Ex 4.6.1: Let $Z_1,Z_2, ...,$ be independent and identically distributed with $E|Z_i|<\infty$, let $\theta$ be an independent random variables with finite mean, and let $Y_i=Z_i+\theta$. If $Z_i$ is normal$(0,1)$ then in statistical terms we have a sample from a normal population with variance 1 and unknown mean. The distribution of $\theta$ is called the prior distribution, and $P(\theta \in \dot\mid Y_1,\ldots,Y_n)$ is called the posterior distribution after n observations.

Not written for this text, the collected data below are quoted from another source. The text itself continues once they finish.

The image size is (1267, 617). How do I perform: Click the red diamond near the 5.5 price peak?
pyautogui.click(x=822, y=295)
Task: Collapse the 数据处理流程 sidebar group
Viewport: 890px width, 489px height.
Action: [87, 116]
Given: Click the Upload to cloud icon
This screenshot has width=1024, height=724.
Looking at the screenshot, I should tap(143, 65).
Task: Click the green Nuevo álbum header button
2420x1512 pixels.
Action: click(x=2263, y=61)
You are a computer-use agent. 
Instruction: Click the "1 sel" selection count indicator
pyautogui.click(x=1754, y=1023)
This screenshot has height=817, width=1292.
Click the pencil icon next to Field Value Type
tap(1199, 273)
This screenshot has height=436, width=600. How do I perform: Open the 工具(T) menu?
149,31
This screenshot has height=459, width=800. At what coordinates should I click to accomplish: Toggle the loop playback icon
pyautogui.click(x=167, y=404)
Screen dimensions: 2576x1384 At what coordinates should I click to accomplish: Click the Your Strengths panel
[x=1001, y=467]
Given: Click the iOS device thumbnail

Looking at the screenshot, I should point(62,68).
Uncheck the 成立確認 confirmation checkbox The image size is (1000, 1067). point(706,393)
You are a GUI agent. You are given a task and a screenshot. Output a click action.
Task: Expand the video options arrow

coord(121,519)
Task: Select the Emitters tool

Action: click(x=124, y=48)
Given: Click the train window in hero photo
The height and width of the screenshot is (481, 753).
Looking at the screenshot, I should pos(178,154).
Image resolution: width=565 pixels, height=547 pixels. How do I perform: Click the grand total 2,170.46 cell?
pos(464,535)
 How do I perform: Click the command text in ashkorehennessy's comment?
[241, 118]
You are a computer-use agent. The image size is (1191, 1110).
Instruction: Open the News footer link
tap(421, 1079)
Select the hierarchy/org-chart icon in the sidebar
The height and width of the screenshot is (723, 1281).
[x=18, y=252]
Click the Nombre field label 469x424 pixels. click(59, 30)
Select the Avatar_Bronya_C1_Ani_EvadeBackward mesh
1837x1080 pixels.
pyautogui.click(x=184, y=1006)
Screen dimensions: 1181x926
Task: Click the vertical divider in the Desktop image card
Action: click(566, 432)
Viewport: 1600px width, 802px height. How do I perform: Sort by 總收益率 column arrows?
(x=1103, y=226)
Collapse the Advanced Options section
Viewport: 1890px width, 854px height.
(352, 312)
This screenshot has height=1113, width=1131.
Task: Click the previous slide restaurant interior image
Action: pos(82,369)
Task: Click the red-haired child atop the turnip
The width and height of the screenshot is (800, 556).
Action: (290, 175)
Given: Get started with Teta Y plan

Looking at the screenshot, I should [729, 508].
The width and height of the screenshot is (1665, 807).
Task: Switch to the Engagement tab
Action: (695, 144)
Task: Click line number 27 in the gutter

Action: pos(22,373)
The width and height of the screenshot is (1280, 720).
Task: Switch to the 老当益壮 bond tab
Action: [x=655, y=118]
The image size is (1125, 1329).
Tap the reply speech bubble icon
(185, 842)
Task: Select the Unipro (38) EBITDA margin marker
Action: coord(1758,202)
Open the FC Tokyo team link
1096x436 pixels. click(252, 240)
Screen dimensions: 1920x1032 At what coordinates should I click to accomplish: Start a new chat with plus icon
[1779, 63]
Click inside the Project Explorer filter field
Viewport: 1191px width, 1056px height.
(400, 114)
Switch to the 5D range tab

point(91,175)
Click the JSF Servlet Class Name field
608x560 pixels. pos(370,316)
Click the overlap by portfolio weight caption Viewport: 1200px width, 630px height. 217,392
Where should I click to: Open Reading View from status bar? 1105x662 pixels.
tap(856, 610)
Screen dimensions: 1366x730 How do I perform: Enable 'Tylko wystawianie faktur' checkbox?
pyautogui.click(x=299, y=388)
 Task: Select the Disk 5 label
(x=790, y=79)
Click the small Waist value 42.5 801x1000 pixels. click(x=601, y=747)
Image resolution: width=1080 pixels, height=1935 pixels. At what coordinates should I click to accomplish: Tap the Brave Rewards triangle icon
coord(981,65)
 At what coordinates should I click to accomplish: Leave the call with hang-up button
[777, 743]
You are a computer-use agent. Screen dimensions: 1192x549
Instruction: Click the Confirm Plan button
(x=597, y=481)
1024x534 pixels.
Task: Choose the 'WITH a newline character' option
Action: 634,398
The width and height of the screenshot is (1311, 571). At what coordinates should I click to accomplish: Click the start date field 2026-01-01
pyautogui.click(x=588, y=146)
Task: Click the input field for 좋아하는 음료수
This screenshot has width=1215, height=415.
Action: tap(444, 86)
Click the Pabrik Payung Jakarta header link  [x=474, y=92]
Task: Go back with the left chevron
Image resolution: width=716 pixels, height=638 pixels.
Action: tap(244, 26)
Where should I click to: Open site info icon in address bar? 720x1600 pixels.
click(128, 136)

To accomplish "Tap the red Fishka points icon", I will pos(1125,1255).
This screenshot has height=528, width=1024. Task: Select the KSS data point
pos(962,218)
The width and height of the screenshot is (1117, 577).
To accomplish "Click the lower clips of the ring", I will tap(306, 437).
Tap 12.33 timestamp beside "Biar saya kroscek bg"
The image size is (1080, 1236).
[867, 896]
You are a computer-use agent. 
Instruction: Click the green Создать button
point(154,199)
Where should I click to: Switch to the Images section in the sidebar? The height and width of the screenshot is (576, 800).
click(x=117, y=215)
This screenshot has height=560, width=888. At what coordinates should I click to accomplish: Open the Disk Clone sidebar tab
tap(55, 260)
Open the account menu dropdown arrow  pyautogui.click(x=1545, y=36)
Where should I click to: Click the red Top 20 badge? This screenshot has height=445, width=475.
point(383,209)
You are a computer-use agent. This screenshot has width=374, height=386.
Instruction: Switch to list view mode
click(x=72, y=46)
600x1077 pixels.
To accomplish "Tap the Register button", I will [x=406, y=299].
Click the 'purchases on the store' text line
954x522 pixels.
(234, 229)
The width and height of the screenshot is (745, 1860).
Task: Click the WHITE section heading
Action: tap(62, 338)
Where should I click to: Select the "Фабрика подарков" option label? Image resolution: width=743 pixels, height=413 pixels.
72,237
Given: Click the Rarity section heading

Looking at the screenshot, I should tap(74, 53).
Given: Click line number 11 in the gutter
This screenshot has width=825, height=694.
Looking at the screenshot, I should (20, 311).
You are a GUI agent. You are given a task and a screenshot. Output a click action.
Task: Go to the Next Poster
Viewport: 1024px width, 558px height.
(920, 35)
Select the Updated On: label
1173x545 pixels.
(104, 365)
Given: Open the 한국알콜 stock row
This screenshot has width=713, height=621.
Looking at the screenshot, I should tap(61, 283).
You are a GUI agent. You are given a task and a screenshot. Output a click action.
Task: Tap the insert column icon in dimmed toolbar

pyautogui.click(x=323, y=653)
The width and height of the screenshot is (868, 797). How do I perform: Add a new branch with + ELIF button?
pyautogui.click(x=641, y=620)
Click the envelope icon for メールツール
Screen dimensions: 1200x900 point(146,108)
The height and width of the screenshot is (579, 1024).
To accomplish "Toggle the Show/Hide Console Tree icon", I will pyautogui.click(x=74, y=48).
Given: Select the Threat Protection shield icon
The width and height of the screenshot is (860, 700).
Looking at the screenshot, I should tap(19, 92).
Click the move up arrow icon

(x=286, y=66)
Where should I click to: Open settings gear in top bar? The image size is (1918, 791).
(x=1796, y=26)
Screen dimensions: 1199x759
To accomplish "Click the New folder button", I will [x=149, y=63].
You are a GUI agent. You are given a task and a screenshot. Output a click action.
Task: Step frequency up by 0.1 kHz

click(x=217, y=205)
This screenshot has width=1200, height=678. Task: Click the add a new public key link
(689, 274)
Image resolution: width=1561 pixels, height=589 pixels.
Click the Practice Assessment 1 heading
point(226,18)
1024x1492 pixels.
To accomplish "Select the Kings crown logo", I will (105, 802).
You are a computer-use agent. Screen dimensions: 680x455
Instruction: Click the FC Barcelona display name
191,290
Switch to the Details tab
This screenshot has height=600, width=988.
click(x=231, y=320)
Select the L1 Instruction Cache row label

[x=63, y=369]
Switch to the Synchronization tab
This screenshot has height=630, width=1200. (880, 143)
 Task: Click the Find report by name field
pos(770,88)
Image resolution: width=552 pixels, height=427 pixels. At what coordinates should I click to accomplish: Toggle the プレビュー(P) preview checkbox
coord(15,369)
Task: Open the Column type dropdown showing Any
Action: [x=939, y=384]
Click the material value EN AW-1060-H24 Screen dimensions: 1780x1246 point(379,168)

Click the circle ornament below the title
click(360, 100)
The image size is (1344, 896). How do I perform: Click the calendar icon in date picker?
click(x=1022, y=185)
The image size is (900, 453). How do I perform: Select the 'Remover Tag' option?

Show $E(\theta \mid Y_1,\ldots,Y_n) \rightarrow \theta$ almost surely.
The problem is from Rick Durrett's Probability Theory 5th edition.
Theorem 4.6.8: Suppose $\mathcal{F}_n \uparrow \mathcal{F}_{\infty}$, i.e., $\mathcal{F}_n$ is an increasing sequence of $\sigma$-fields and $\mathcal{F}_{\infty}=\sigma(\cup_n \mathcal{F}_n)$. As $n \rightarrow \infty,$ $E(X\mid \mathcal{F}_n) \rightarrow E(X\mid \mathcal{F}_{\infty})$ almost surely and in $L^1$.
Attempt: Let $\mathcal{F}_n=\sigma(Y_1,\ldots,Y_n)$, then by theorem 4.6.8, we have $E(\theta \mid \mathcal{F}_n) \rightarrow E(\theta\mid \mathcal{F}_{\infty})$. Then I am told to show $\theta \in \mathcal{F}_{\infty}$ using strong law of large number.
My question lies in using the strong law of large number. Since $Z_i \sim \text{normal}(0,1)$, $E Z_i=0$, then $EY_i=E \theta$. By strong law of large number, $\frac{Y_1+\cdots+Y_n}{n} \rightarrow E\theta $ almost surely, not $\rightarrow \theta$. That's what got me here. Thanks in advance!
Update: https-// math.stackexchange.com/questions/264198/convergence-of-empirical-distribution?rq=1
Based on the link above and Eric (Thanks!)'s comment, I think I got it.
Let $EZ_i=0$, by strong law of large number,
$\begin{align} \lim_{n \rightarrow \infty} \frac{Z_1+...+Z_n}{n}=EZ_i=0 \\ \Rightarrow \theta+\lim_{n \rightarrow \infty} \frac{Z_1+...+Z_n}{n}=\theta \\ \Rightarrow \frac{n\theta}{n}+\lim_{n \rightarrow \infty} \frac{Z_1+...+Z_n}{n}=\theta \\ \Rightarrow \lim_{n \rightarrow \infty} \frac{n\theta+Z_1+...+Z_n}{n}=\theta \\ \Rightarrow \lim_{n \rightarrow \infty} \frac{(Z_1+\theta)+...+(Z_n+\theta)}{n}=\theta \\ \Rightarrow \lim_{n \rightarrow \infty} \frac{Y_1+...+Y_n}{n}=\theta \end{align} $.